Тем не менее эта краткая заминка дала мне немножко времени чтобы оценить пришедших.
Генерал-лейтенант Николаев, несмотря на возраст, выглядел крепким и подтянутым. С первого взгляда можно было сказать — этот человек привык к дисциплине. Привык требовать ее и от других, и от себя. Об этом говорил опрятный во всех мелочах внешний вид офицера: идеально выглаженный качественный костюм «дипломатического кроя», строгий черный галстук, начищенные до блеска туфли, аккуратно зачесанные волосы.
От него исходило ощущение незыблемости, как от гранитного монумента. Каждый жест, каждый поворот головы был выверен, экономичен, лишен суеты.

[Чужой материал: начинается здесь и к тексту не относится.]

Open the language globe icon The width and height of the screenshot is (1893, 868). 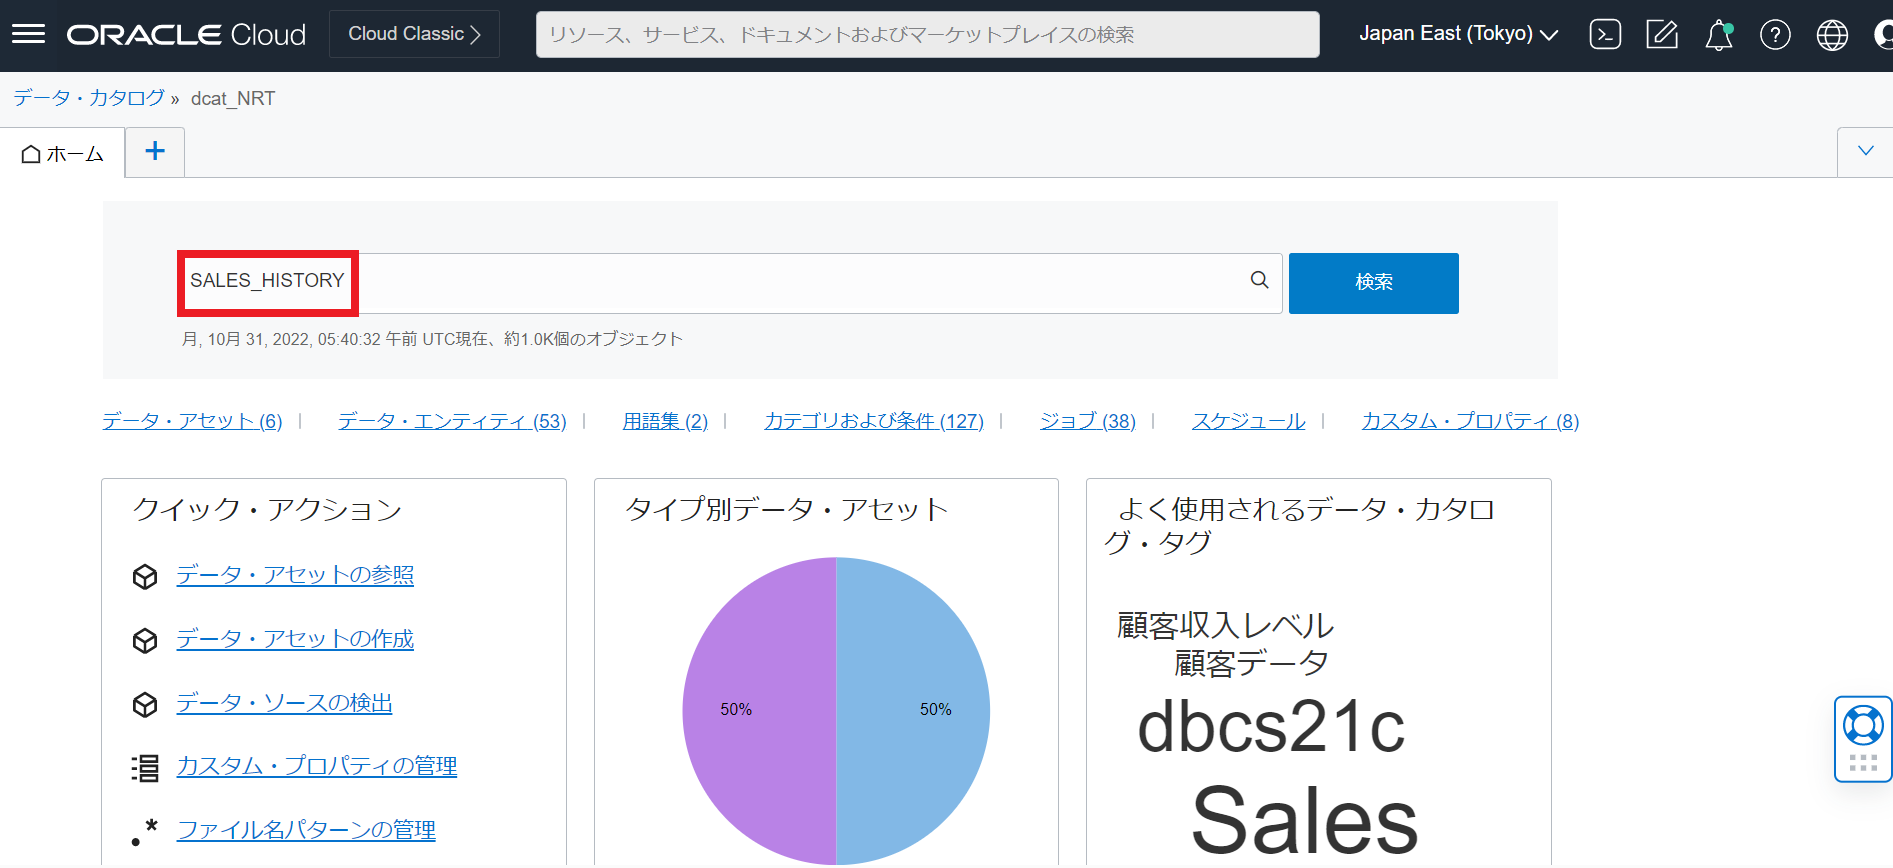pyautogui.click(x=1832, y=35)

У генерал-лейтенанта было плотное, коренастое телосложение. Понятно — раньше, в молодости, этот человек имел атлетическое сложение. Но даже сейчас с возрастом он стал скорее солидным, чем тучным. Мощная шея, квадратные плечи под тканью пиджака, крупные кисти рук с короткими пальцами — руки человека, знавшего работу, но давно переложившего грубую силу на других.
Лицо его казалось грубоватым. У него были крупные, тяжелые черты, квадратный подбородок и небольшие глаза. У рта и на лбу — глубокие морщины. Кожа казалась бледноватой, что называется — «кабинетной». Этот человек уже давно, много лет не бывал «в поле», и тем не менее по-прежнему излучал внутреннюю силу. Возможно, излучал ее даже активнее, чем раньше.
Морщины вокруг глаз были не просто следами возраста, а бороздами концентрации — привычкой вглядываться в суть вещей, в донесения, в лица подчиненных, выискивая ложь или слабость. Бледность не была болезненной — это был цвет власти, отшлифованной годами в кабинетах с приглушенным светом и плотными шторами.